Rosencrantz and Guildenstern Are Dead has been compared to Waiting for Godot, Samuel Beckett’s classic play in which two characters wait for someone named Godot. As they wait, the two men talk about their lives and debate whether Godot will show up — and what they should do if he arrives. The play conjures up a number of big questions, including those centred on the meaning of life and the purpose of existence. And, like Waiting for Godot, Rosencrantz and Guildenstern Are Dead has also been described as an existentialist tragicomedy.
Billingsley said it’s “a real gift” to have the opportunity to perform in such a well-written play.
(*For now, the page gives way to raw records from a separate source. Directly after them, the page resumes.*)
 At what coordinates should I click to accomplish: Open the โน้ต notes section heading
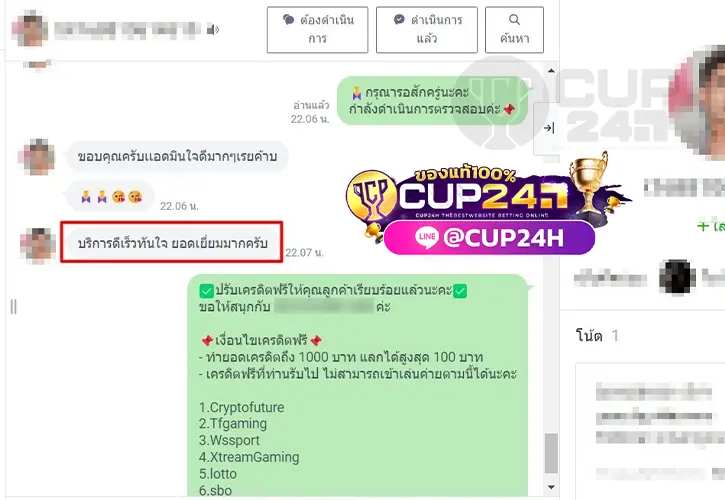pyautogui.click(x=589, y=335)
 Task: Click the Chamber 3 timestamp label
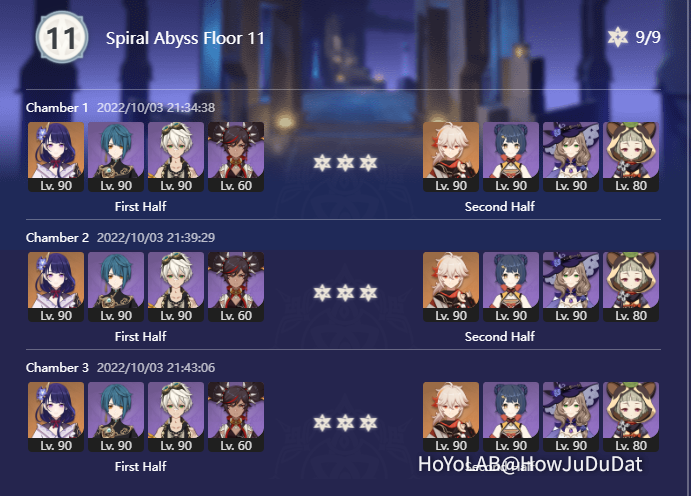point(156,367)
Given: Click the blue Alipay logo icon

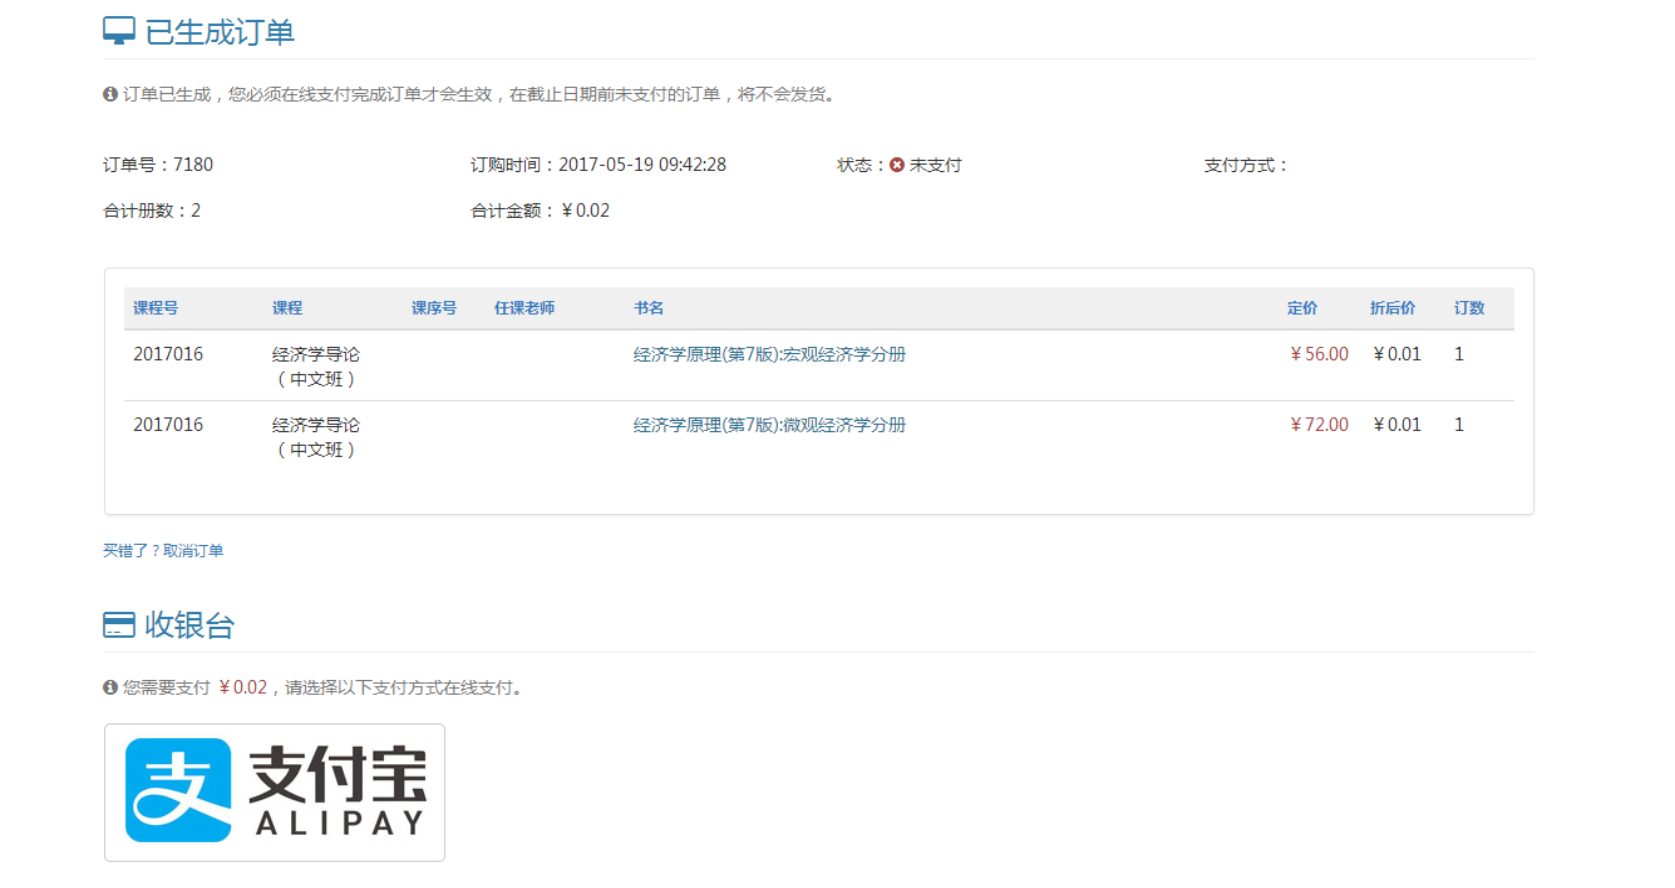Looking at the screenshot, I should pyautogui.click(x=178, y=790).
“Stoppard has brilliantly constructed comedic devices within the story that give me absolute pleasure to put into practice,” she said.
“I have a particular love for clown and physical comedy. This is not a clown show, but there are conventions used in the play that are reminiscent of physical comedy techniques. It’s the physical comedy combined with the endearing aspects of Rosencrantz’s character that feed me most as an artist. Also, let’s not forget what a privilege it is to be a working actor with such talented and wonderful humans. That, in itself, is something I’m extraordinarily grateful for.”
In addition to Billingsley and Bratton, Rosencrantz and Guildenstern Are Dead stars Kent Allen, Lisa Bayliss, Adreanna Boucher, Jaron Francis, Courtney Lato, Katelyn Polischuk, Gordon Portman, Robbie Towns, Leon Willey and Kevin Williamson.
Bayliss, who plays the character Gertrude, is also Persephone Theatre’s director of marketing and development. She said “some of the best designers in the country” have been brought in for the show.
“Ted Roberts, set and lighting designer, has created a visually stunning world on stage, incorporating huge Stonehenge monoliths, the castle of Elsinore and a ship at sea. Bonnie Deakin, who designed costumes for Treasure Island and Fiddler on the Roof, has designed gorgeous medieval costumes, and Gilles Zolty, composer and sound designer, has written stunning original music,” she said.
Bayliss noted that Rosencrantz and Guildenstern Are Dead is part of the absurdist tradition, a theatrical movement centred in Paris in the mid-20th century. In the theatre of the absurd, characters may seem illogical or hopeless, and they may appear to be without purpose or out of harmony with their own existence.
“You could say there’s something inherently absurd about theatre. The practice of one set of people impersonating another set of people, performing for a watching audience, offers plenty of opportunity to explore the boundary between illusion and reality – still more so when that performance is conducted behind an invisible ‘fourth wall,’ ” said Bayliss.
“Absurdist theatre responded to the destruction and anxieties of the 20th century by questioning the nature of reality and illusion. It breaks through the fourth wall and acknowledges that we are actors creating a reality on stage.
“Tom Stoppard’s Rosencrantz and Guildenstern Are Dead examines the dizzying possibilities of what might happen if two minor characters from Hamlet are released from the prison of the play, only to find that they are trapped. They become increasingly bewildered and out of their depth as they struggle to understand their existence. This creates highly entertaining comedy and deep, poignant theatrical moments for the audience.”
Rosencrantz and Guildenstern Are Dead runs from May 1 – 15 in Rawlco Radio Hall at Remai Arts Centre. Tickets range from $30 – $54 and can be purchased by calling 306-384-7727, or by going to persephonetheatre.org.